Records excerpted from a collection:
'''

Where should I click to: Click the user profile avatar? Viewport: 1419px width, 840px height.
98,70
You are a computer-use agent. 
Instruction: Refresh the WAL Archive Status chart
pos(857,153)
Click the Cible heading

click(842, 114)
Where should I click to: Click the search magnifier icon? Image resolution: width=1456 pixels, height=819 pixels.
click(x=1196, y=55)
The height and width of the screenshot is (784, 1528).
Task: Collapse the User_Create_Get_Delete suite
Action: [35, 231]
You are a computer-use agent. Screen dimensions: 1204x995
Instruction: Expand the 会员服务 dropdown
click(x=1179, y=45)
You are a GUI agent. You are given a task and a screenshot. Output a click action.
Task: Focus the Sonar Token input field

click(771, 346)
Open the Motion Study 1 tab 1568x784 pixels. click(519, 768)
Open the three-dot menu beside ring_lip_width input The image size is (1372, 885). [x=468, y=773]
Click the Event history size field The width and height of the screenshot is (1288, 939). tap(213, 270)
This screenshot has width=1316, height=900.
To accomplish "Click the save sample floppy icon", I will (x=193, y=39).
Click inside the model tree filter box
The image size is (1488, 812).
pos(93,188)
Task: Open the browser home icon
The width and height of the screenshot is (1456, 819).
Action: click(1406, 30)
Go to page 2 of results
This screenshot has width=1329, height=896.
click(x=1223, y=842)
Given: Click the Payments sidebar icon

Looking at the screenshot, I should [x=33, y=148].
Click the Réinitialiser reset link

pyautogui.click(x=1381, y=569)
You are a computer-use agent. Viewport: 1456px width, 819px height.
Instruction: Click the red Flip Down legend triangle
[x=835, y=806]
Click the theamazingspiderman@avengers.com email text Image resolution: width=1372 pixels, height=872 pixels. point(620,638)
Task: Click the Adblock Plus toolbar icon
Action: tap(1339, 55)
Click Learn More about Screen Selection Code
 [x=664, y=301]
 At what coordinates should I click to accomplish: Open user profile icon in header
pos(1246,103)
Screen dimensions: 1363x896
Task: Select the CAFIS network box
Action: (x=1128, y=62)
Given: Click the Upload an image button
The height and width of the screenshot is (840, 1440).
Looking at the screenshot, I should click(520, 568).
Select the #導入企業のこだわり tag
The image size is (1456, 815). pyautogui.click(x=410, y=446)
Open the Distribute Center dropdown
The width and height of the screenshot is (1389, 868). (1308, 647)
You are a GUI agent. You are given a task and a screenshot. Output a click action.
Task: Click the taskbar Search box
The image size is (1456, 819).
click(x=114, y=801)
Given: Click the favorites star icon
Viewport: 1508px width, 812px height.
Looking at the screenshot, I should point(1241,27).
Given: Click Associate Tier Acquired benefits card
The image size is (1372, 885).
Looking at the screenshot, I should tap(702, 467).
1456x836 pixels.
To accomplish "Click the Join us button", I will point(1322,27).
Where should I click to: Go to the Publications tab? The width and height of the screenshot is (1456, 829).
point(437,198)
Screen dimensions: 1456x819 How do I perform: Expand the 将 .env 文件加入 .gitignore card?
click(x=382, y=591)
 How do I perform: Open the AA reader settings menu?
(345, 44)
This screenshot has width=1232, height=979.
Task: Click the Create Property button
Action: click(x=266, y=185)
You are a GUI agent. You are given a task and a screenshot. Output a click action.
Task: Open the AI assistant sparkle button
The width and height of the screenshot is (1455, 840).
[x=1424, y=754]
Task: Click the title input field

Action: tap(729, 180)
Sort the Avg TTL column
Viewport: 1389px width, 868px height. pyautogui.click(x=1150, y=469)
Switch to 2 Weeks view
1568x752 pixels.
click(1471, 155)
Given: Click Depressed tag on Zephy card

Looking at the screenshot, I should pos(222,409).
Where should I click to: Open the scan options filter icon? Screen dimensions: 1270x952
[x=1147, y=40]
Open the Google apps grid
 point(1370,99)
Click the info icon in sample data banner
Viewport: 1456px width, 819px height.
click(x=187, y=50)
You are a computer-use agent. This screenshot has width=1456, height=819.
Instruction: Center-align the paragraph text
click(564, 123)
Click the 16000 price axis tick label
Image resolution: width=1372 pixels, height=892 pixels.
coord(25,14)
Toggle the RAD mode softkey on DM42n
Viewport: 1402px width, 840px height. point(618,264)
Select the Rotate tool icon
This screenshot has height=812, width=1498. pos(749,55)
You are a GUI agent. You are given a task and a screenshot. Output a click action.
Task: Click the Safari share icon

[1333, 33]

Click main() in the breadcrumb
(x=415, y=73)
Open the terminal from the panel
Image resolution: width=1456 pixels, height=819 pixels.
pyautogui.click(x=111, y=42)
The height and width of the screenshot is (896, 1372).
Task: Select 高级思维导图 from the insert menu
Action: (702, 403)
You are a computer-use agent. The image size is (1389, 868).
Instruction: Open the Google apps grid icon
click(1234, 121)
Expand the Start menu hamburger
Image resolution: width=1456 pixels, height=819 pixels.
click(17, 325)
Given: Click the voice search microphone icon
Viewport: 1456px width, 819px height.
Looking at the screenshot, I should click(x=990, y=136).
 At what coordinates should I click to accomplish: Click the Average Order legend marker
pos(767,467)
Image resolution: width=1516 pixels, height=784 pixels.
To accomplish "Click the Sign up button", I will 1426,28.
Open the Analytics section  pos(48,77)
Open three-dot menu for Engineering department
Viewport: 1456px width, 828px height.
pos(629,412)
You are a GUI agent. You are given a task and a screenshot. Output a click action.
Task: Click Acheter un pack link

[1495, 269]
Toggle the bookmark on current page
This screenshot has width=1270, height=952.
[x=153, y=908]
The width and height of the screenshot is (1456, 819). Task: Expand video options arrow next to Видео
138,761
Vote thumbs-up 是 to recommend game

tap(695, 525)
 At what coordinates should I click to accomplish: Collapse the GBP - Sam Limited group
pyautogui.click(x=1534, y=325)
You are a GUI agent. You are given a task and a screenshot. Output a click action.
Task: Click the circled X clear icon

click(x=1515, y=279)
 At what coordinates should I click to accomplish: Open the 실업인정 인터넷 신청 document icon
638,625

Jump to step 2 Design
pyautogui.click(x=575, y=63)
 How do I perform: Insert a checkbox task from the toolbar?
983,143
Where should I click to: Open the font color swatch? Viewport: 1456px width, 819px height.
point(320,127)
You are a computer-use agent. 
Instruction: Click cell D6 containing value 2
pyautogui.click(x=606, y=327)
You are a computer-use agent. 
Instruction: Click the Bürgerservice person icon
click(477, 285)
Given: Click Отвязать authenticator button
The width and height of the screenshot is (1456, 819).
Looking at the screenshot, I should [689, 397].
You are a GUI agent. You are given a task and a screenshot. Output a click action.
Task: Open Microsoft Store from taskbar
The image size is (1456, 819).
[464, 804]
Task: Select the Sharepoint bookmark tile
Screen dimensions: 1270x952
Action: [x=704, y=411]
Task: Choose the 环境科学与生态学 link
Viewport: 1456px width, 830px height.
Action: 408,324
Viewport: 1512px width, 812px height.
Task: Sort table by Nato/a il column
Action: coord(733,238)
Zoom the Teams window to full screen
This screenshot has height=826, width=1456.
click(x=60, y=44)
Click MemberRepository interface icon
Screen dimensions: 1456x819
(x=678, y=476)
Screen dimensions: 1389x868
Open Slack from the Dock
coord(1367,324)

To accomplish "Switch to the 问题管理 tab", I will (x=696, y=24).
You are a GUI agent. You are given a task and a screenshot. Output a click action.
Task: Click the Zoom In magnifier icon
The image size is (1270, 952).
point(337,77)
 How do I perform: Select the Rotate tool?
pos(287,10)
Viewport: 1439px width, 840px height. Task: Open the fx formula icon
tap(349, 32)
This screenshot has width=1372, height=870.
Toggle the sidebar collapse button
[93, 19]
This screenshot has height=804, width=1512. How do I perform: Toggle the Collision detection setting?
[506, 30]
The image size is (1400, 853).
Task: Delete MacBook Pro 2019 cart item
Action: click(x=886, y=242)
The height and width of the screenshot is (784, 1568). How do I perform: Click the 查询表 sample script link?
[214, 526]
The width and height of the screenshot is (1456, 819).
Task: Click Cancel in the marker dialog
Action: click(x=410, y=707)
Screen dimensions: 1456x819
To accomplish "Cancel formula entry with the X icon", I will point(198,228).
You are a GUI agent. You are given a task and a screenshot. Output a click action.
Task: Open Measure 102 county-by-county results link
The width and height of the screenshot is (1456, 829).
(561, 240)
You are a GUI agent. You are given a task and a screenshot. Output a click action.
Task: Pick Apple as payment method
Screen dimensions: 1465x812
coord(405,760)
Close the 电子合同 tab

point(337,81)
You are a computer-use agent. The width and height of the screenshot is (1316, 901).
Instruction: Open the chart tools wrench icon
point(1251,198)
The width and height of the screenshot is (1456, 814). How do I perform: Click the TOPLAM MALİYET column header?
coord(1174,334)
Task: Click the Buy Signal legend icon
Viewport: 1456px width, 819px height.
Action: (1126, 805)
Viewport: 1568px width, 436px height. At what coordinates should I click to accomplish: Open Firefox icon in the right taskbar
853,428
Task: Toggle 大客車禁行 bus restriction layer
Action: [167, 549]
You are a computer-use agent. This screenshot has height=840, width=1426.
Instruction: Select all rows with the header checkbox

'''

Tell how many lines of the data above hold the string "with". Give only the number.

# [Completed exercise]
2